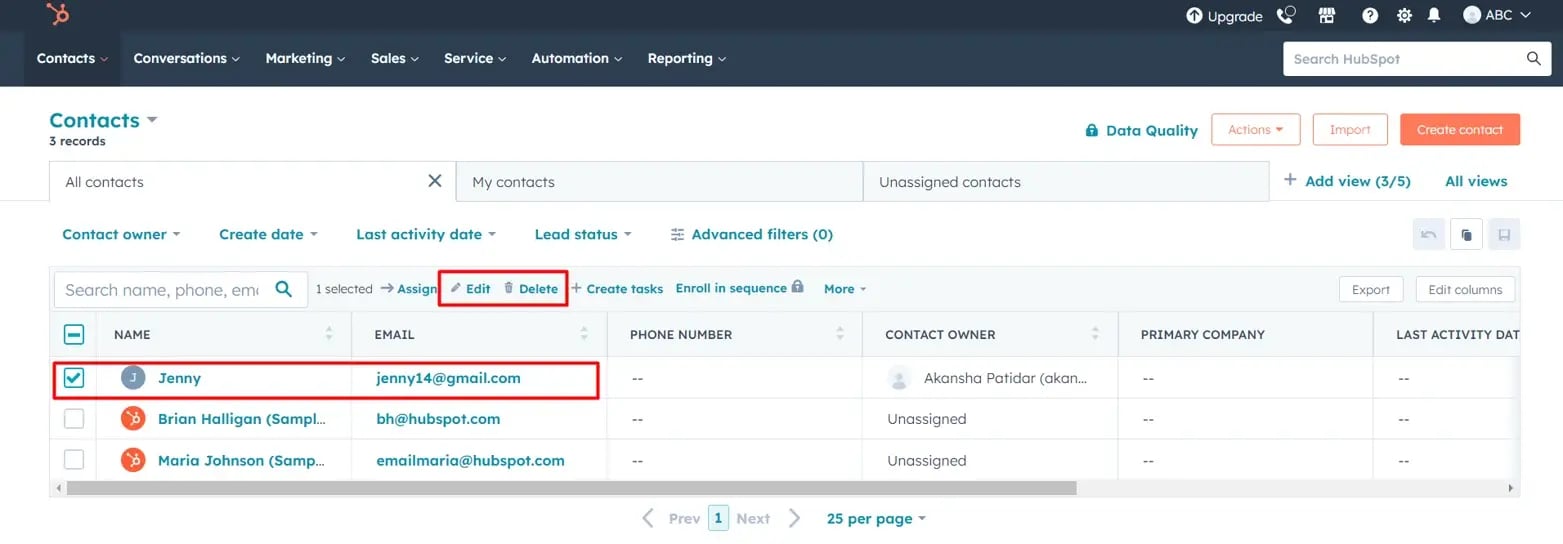Open the marketplace storefront icon
Viewport: 1563px width, 544px height.
(1327, 15)
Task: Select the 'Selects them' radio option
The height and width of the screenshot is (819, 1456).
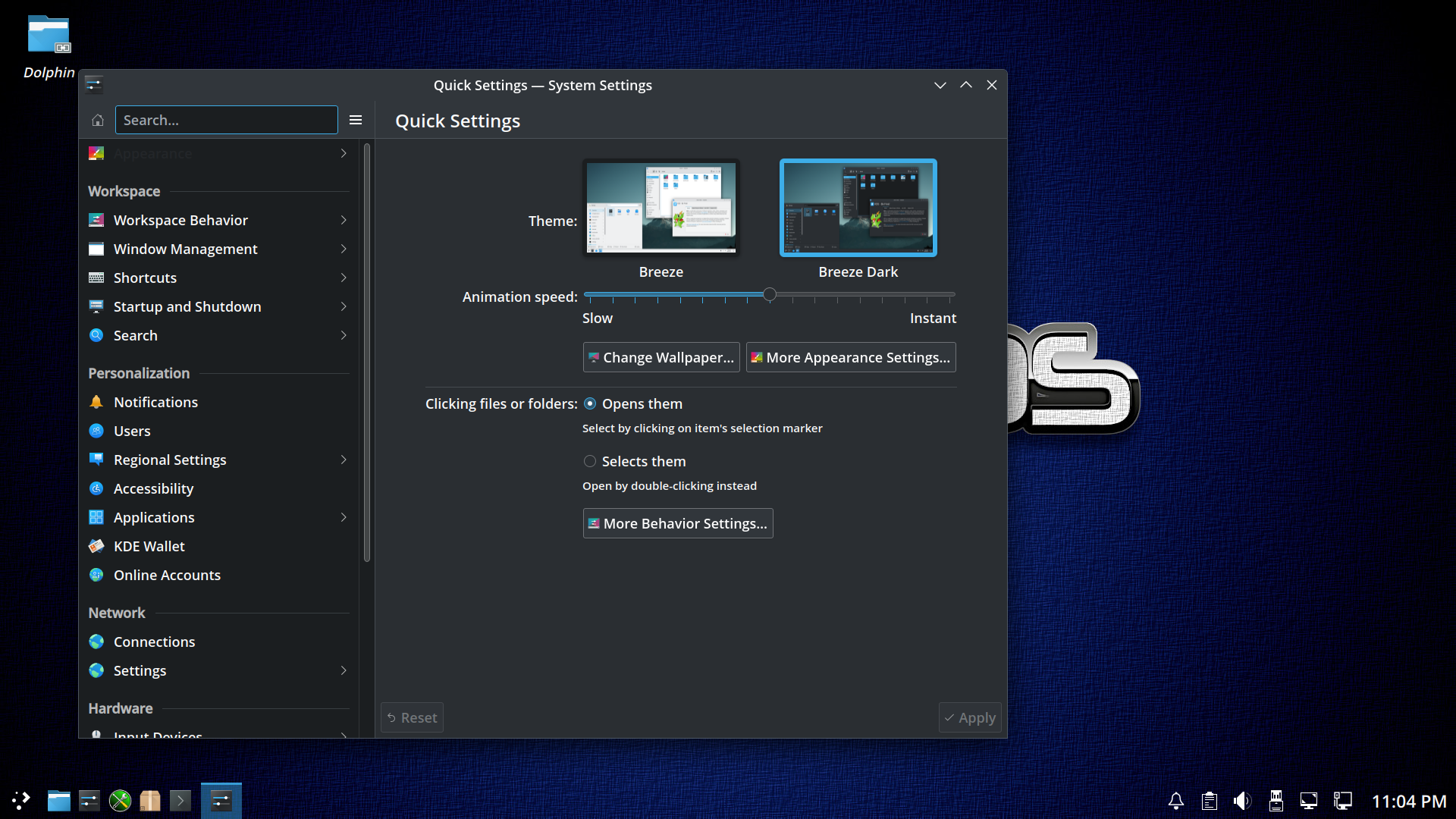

▶ **Task details**: Rewrite the rows from the line holding "Task: Select the 'Selects them' radio option" through the end of the rows, inclusive, with "radio button" in place of "radio option" and nothing else changed. Leave the pictures out.

▶ **Solved exercise**:
Task: Select the 'Selects them' radio button
The height and width of the screenshot is (819, 1456).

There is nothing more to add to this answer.